The 2005 regulatory guideline “The Clinical Evaluation of Qt/QTc Interval Prolongation and Proarrhythmic Potential for Non-Antiarrhythmic Drugs” created a change in methodology for evaluating the potential for a New Chemical Entity (NCE) to prolong the cardiac QT interval.

Stethoscope and EKG

Over the last decade, QTc studies have been conducted for almost all NCEs exhibiting systemic exposure. At a cost of $2 to 4 million per study, TQT represents a significant investment and development risk considering a positive finding can result in onerous late-stage or post-approval commitments for safety monitoring. It can also completely end the development of the compound.

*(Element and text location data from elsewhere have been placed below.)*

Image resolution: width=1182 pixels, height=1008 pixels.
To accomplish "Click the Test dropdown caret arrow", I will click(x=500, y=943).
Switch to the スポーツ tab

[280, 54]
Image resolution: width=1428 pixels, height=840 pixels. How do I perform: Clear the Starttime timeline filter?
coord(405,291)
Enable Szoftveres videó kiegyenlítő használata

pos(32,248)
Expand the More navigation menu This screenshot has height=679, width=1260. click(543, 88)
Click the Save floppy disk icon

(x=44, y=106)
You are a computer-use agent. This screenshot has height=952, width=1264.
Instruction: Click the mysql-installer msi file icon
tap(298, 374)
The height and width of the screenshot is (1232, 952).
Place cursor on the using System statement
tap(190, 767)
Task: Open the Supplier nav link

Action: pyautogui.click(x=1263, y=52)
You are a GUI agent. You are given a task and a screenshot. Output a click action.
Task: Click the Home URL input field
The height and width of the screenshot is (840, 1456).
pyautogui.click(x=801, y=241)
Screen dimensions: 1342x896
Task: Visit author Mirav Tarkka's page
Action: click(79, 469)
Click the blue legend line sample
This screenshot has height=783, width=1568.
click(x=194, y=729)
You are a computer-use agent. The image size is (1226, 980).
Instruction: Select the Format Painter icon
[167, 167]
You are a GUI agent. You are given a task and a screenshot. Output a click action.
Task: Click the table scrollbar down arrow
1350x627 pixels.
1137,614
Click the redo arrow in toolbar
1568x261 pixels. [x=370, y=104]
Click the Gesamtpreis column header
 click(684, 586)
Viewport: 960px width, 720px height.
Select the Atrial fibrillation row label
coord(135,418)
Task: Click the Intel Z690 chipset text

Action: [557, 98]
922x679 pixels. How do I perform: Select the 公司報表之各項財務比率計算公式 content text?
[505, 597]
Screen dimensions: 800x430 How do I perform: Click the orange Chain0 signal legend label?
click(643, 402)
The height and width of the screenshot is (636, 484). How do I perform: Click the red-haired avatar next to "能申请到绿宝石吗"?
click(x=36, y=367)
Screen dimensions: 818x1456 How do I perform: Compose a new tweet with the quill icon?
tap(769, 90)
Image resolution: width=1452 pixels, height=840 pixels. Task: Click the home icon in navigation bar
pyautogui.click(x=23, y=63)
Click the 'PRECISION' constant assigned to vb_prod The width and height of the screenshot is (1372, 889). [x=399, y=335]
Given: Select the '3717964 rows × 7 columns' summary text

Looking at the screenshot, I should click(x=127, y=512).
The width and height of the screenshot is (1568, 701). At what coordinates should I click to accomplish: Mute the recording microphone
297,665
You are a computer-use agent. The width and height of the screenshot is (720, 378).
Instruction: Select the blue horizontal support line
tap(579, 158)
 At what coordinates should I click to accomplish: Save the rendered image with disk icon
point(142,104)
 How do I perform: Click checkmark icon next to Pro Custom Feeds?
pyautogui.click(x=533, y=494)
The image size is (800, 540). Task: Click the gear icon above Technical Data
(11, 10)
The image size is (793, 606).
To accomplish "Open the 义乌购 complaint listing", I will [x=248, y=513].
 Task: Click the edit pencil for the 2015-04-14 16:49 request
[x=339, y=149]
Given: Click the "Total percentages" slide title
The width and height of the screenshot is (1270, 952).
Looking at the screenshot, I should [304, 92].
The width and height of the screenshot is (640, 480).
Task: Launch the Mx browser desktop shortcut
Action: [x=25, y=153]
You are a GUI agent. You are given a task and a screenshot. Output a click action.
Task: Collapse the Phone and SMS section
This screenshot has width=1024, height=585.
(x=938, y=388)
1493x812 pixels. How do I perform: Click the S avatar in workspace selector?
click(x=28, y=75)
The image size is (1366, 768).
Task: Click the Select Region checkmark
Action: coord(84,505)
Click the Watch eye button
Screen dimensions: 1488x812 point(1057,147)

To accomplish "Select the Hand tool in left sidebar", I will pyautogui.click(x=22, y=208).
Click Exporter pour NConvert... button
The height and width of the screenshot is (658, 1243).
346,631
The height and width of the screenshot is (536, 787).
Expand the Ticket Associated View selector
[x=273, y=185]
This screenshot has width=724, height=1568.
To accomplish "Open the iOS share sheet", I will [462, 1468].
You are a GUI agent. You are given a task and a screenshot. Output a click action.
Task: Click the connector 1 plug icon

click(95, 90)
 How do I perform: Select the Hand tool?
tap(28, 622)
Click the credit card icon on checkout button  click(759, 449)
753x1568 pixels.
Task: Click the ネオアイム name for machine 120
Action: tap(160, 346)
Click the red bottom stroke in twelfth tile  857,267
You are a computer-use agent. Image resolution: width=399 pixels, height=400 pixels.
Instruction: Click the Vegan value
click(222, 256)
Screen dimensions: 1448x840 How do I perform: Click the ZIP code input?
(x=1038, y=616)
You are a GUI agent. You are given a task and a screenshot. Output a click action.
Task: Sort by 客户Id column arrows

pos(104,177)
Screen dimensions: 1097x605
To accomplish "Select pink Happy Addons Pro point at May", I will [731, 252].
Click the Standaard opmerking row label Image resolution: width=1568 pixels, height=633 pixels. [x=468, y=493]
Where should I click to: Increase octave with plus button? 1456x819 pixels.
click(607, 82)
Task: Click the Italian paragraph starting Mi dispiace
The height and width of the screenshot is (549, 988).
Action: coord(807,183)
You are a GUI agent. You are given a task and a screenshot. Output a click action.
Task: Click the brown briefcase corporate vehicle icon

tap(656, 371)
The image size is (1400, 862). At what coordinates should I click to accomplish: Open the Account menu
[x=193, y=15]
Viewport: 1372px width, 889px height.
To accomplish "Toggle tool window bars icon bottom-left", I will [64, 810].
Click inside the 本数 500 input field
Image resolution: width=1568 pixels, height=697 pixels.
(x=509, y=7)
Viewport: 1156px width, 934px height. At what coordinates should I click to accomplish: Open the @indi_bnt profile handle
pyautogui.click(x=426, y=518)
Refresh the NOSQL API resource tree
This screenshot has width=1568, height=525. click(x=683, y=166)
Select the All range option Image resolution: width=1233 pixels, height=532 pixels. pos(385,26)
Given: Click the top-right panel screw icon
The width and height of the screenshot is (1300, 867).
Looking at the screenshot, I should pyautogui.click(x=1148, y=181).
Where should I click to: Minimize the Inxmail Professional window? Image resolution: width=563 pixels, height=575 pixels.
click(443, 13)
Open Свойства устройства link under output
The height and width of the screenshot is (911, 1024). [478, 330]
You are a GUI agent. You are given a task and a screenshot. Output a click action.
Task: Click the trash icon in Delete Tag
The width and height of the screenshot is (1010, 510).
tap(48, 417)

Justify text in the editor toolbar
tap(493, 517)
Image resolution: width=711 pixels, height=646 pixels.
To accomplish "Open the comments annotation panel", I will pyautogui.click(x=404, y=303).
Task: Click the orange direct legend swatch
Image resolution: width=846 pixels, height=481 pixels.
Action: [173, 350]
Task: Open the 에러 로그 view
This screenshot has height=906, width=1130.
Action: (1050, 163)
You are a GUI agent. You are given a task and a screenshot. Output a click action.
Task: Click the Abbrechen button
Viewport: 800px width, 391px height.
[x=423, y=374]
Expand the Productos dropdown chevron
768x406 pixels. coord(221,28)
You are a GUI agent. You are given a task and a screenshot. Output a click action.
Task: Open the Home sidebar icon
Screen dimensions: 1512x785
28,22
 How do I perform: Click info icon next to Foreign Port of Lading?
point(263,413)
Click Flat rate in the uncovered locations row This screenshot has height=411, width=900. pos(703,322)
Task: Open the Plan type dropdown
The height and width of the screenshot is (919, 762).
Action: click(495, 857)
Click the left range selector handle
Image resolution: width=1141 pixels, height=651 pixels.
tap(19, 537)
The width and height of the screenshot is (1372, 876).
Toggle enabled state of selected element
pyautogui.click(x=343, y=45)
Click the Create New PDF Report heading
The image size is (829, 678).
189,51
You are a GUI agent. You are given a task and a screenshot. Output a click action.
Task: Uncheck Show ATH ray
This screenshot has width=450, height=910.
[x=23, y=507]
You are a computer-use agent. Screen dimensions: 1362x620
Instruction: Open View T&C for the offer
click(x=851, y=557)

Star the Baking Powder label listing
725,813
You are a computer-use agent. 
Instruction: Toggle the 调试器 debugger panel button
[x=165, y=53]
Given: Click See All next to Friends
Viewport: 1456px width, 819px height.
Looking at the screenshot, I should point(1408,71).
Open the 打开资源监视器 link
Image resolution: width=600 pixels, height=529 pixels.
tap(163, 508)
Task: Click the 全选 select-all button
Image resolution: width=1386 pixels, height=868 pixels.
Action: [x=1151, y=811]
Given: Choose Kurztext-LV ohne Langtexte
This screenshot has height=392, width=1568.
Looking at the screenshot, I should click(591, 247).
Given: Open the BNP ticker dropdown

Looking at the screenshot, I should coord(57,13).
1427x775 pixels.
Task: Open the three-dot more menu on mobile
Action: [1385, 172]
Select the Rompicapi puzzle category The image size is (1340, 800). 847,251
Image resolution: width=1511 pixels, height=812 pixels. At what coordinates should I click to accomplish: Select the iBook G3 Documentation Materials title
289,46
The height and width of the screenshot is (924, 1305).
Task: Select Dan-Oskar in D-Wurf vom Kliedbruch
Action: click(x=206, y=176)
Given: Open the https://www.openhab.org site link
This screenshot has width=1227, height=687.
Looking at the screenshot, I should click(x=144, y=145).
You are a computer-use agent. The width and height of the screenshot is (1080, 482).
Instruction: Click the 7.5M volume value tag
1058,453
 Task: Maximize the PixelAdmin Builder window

Traditionally, a TQT study is conducted prior to, or at the latest in parallel with, Phase III. The earlier Phase I clinical studies are typically conducted to gain Proof-of-Concept and mechanism of action data, with only basic preclinical and human cardiac safety data available.

What if someone told you that there may soon be a possibility to establish human TQT safety in a phase I Single Ascending Dose (SAD) or Multiple Ascending Dose (MAD) study? Instead of waiting more than two years and making an investment of millions of dollars to run parallel IND development activities at risk (preclinical, toxicology, contract and manufacturing, regulatory, etc.) you could assess the potential for the NCE of interest to prolong the QT interval in a statistically powered study.

You could de-risk your program…increase the value of your product for potential licensing…evaluate lead candidates for further development…address potentially confounding preclinical cardiac safety data It’s a very attractive concept.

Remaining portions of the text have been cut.